**DIRECTIONS**
Reproduce the records between the line containing "Click the description" and the line containing "Select Atl. Fed.", inclusive, substituting "Bookmarks" for "Collections" and leaving everything else unchanged.

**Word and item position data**
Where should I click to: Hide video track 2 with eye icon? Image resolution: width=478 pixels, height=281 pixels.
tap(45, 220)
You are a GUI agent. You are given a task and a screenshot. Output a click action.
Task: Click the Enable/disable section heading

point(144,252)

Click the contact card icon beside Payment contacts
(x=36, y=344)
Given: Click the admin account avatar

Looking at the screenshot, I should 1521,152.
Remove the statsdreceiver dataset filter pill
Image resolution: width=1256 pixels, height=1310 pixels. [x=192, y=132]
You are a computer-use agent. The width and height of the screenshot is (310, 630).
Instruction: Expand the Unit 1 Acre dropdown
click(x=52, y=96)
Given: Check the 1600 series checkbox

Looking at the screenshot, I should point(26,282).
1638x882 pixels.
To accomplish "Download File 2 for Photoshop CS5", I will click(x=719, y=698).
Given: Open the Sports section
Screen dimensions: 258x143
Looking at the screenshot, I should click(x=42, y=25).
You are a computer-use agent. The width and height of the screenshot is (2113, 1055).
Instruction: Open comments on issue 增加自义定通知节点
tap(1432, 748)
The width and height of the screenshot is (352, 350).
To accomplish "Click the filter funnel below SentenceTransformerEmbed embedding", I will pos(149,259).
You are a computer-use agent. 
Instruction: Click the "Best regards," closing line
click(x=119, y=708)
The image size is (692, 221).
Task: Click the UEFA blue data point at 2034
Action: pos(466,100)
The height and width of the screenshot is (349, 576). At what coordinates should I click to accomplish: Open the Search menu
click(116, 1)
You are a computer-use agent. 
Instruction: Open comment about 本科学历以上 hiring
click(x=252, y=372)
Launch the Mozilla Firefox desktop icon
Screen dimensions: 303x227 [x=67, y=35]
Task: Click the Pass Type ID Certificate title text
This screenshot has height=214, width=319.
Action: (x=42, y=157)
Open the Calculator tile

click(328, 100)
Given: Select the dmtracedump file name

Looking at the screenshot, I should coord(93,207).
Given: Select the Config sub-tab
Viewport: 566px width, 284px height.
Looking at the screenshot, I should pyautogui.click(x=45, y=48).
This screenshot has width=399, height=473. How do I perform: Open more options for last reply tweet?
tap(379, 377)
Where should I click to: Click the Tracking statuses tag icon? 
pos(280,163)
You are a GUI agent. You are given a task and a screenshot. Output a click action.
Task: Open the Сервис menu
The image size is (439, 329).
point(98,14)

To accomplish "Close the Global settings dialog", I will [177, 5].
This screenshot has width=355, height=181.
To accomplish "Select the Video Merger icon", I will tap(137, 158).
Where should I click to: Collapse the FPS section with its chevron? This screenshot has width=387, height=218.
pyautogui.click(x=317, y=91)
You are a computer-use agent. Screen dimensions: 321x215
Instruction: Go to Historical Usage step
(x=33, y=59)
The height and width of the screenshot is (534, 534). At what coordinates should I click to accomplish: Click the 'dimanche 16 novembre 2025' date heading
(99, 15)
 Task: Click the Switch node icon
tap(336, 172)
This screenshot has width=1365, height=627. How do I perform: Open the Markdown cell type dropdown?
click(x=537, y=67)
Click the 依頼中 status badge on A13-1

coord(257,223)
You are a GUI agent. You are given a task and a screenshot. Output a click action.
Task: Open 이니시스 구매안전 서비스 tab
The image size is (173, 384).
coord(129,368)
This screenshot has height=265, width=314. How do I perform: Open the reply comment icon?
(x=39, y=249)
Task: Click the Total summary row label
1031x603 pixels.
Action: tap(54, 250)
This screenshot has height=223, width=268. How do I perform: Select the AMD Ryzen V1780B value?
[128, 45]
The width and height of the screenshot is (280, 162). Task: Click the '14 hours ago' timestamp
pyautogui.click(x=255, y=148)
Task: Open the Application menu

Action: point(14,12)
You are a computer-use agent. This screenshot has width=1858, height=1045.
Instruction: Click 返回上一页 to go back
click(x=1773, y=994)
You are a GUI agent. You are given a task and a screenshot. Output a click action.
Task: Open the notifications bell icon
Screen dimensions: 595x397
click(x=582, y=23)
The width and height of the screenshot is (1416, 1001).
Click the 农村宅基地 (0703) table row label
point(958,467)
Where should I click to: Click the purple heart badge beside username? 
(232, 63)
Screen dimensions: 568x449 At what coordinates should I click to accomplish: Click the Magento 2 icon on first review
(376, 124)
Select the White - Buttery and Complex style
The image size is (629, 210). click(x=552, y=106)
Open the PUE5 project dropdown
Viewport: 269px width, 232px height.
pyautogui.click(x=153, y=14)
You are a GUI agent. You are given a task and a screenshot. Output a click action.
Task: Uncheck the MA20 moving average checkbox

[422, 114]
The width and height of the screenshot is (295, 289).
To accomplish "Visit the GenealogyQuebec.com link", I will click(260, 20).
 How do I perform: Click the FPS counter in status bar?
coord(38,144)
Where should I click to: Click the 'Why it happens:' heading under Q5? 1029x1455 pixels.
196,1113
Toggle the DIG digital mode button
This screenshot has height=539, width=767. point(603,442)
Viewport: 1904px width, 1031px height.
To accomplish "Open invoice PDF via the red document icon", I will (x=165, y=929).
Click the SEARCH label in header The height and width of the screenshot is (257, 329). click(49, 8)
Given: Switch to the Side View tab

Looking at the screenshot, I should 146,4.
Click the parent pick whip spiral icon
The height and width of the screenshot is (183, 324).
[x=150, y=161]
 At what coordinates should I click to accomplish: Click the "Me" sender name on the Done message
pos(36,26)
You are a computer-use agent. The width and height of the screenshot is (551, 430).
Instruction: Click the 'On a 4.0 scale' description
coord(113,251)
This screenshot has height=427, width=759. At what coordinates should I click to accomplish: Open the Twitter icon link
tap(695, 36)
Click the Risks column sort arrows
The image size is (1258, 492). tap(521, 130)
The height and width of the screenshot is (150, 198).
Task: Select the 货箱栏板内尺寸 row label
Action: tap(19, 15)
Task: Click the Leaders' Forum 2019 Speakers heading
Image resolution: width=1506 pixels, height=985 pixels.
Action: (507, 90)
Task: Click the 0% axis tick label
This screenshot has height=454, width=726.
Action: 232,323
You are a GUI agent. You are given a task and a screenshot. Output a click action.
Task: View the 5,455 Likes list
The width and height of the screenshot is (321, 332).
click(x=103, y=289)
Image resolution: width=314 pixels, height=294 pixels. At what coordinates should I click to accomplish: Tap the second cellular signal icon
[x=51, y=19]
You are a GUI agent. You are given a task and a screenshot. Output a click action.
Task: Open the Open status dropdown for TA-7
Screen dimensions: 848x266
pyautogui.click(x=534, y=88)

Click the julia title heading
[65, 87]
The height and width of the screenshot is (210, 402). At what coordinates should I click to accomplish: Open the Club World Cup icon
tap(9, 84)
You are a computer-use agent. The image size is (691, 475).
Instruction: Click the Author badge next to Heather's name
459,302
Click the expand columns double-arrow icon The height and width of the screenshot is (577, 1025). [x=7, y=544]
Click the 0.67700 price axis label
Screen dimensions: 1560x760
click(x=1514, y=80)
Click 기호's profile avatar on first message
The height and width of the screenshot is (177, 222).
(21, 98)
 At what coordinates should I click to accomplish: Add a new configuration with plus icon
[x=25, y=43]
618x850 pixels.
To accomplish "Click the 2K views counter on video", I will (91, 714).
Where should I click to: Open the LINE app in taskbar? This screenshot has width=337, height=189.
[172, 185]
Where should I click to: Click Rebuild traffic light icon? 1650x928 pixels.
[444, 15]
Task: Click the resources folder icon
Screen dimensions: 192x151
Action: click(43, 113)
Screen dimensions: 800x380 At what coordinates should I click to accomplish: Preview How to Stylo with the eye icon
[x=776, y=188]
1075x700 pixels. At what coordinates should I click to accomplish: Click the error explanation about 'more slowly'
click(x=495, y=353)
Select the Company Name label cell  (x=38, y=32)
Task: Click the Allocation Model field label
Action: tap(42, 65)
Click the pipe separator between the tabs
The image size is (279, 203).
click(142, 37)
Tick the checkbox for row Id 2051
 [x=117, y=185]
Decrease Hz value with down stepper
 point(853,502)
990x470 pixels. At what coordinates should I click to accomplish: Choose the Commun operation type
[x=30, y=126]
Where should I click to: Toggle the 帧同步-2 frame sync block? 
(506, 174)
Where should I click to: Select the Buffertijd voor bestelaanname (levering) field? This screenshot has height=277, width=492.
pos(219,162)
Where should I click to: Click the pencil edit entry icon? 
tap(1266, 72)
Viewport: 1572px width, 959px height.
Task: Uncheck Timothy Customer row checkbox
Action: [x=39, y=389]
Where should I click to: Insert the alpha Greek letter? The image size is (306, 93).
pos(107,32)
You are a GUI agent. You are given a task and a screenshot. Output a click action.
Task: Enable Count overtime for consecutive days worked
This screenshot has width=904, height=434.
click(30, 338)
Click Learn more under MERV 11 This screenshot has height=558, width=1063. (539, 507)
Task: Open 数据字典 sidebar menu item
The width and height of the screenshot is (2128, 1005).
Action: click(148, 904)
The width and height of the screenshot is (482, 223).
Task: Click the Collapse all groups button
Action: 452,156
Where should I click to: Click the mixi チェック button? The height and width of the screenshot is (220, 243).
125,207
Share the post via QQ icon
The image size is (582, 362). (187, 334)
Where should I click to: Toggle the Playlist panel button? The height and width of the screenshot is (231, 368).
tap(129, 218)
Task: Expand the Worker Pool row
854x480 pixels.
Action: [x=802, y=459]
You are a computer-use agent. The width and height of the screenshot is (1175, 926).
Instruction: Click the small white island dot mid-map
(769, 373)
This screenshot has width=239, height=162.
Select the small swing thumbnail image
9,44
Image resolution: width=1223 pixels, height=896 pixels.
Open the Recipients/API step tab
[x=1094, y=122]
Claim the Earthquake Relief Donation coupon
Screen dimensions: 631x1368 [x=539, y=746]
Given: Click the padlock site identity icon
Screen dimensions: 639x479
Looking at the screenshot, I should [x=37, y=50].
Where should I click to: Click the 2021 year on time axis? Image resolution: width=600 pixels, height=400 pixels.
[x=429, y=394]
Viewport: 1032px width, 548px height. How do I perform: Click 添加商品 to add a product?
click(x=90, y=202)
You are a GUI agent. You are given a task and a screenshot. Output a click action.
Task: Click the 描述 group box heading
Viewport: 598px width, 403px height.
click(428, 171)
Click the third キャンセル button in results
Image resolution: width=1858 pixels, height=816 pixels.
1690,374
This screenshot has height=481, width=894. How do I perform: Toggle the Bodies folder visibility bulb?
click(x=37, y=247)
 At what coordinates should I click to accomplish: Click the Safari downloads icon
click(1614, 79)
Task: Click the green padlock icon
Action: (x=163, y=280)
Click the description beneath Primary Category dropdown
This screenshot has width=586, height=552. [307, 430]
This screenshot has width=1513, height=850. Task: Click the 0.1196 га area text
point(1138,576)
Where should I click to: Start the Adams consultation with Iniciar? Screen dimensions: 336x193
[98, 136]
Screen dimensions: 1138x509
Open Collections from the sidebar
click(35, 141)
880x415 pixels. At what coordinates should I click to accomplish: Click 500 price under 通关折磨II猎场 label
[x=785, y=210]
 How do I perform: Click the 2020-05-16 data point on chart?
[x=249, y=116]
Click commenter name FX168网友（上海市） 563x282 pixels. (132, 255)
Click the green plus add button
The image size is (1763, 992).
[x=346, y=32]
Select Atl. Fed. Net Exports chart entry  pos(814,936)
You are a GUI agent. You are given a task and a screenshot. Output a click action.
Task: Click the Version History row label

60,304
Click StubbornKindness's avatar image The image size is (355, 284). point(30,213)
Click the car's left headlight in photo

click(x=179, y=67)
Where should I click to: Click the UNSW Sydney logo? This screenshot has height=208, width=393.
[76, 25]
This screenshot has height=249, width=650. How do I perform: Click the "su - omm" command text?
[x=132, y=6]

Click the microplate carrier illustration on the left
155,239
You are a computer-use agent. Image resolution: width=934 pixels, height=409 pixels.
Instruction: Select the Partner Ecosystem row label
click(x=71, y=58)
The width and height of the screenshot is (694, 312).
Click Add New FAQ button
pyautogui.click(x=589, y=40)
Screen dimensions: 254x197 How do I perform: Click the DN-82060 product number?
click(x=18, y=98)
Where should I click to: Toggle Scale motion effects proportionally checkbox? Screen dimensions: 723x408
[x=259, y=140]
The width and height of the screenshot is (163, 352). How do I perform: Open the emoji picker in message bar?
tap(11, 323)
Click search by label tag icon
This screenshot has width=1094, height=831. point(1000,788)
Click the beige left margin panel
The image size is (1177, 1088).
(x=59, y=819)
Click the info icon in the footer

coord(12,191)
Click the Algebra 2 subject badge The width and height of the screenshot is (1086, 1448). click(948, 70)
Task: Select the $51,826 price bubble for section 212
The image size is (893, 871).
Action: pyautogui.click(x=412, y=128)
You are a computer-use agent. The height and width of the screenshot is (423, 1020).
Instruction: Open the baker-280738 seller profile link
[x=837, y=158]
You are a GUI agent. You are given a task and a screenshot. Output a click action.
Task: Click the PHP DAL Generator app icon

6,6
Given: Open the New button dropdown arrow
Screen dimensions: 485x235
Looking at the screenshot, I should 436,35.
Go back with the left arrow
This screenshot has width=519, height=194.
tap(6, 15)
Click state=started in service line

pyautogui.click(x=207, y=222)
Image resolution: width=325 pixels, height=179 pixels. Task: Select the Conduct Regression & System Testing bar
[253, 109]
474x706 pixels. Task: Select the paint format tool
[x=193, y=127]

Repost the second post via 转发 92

**SOLUTION TO THE EXERCISE**
Click the description beneath Primary Category dropdown
This screenshot has width=586, height=552. [307, 430]
This screenshot has width=1513, height=850. Task: Click the 0.1196 га area text
point(1138,576)
Where should I click to: Start the Adams consultation with Iniciar? Screen dimensions: 336x193
[98, 136]
Screen dimensions: 1138x509
Open Bookmarks from the sidebar
click(35, 141)
880x415 pixels. At what coordinates should I click to accomplish: Click 500 price under 通关折磨II猎场 label
[x=785, y=210]
 How do I perform: Click the 2020-05-16 data point on chart?
[x=249, y=116]
Click commenter name FX168网友（上海市） 563x282 pixels. (132, 255)
Click the green plus add button
The image size is (1763, 992).
[x=346, y=32]
Select Atl. Fed. Net Exports chart entry  pos(814,936)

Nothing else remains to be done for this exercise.